_Excerpt provided:_
Magic aside, this is the definition of transgender.

It’s pretty simple. They are no longer transgender. Simples. Because magic.

I think what’s really under discussion here is the concept of authenticity - which is one of those things that us humans seem to care quite a lot about, but the universe doesn’t really want to help with.

If we had magic-level technology, we could take Da Vinci’s Mona Lisa apart into atoms and reassemble it again into the exact same thing, but would it be the same? It’s no longer the ‘original’ thing that the artist put together. We could reassemble it in such a way that everything is in the right place, except all of the carbon atoms have switched places with a different carbon atom* - there would be no way to measure that this had happened. We could swap out the carbon atoms and replace them with different carbon atoms harvested from Van Gogh’s Starry Night. We could assemble a completely faithful copy, down to the atom (*or to any lower level of fundamentally indistinguishable components if you don’t consider atoms to be interchangeable).
We could dissasemble it to fundamental particles and reassemble it upside down - is this the same as just turning it upside down together? Why not? The end result is the same.
Sure, you could argue that provenance and continuity has been lost, but what even is that? It’s not a property of the collection of atoms you have in front of you - it’s not something you can measure or distill out - it’s something you know happened, but if you didn’t know, it wouldn’t make any difference.

_Data extract:_

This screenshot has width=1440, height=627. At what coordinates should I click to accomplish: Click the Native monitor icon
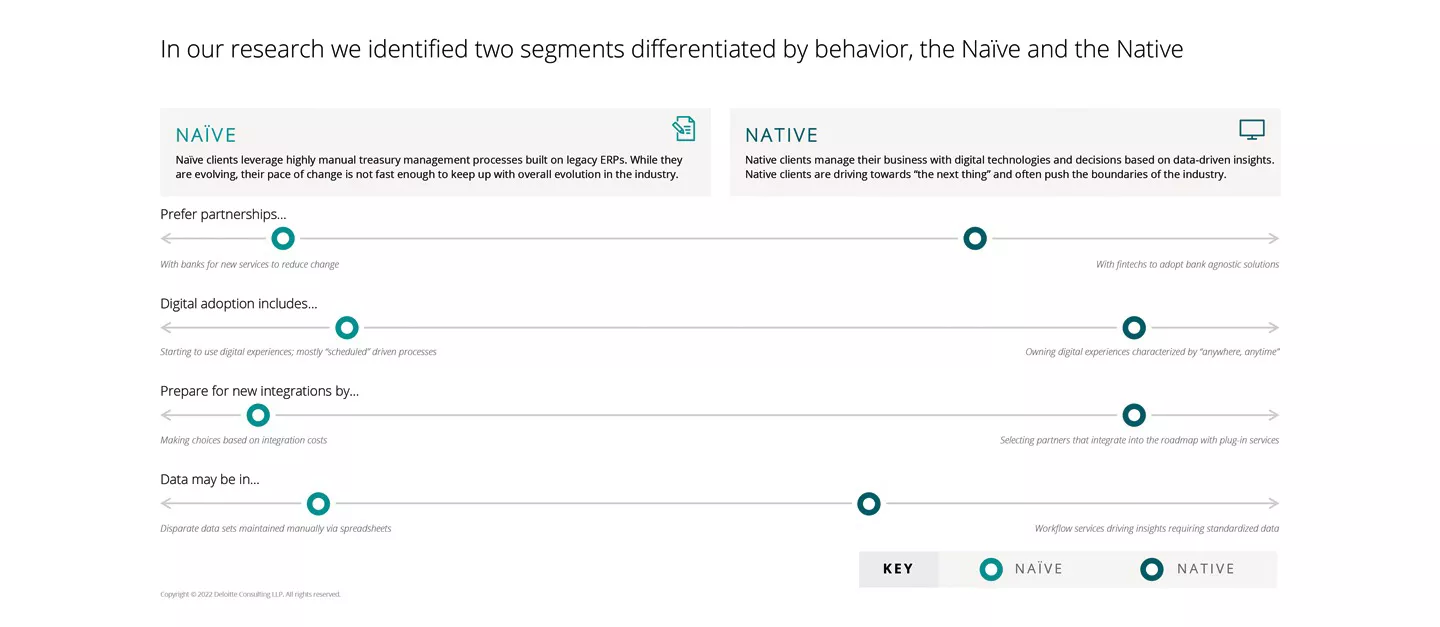click(x=1251, y=130)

_Task 1:_
The excerpt on authenticity describes swapping the Mona Lisa's carbon atoms for ones taken from another painting. Which painting?
_Task 2:_
Resume the passage about authenticity and the atom-by-atom reassembly of the Mona Lisa, continuing on from its final sentence.

_Written reply 1:_
Van Gogh's Starry Night.

_Written reply 2:_
I suppose information theory probably says that the information about the history of individual particles is never lost, but also, it’s probably no longer local either. Take an orange and rearrange its molecules into the exact form of an apple, and you have an apple. There may in theory still be traces of the history of this transformation rippling out into the universe, but the majority of that information is no longer local to the apple any more.

So… if a wizard transforms a human into a state that precisely matches something we already have a very clear description of, then that’s what the transformed human now is - any argument to the contrary is dependent upon some distinction that is not measurably present.

For fuck’s sake. It was a yes/no question. Answer it, or say you won’t, but this disingenuous bullshit is not amusing.

Do non-transitioned people call themselves “trans” ? I certainly wouldn’t call them ‘cis’, but ‘trans’ doesn’t seem to fit either. I’m not really in an authoritative position to say. Maybe “gender-dysphoric”.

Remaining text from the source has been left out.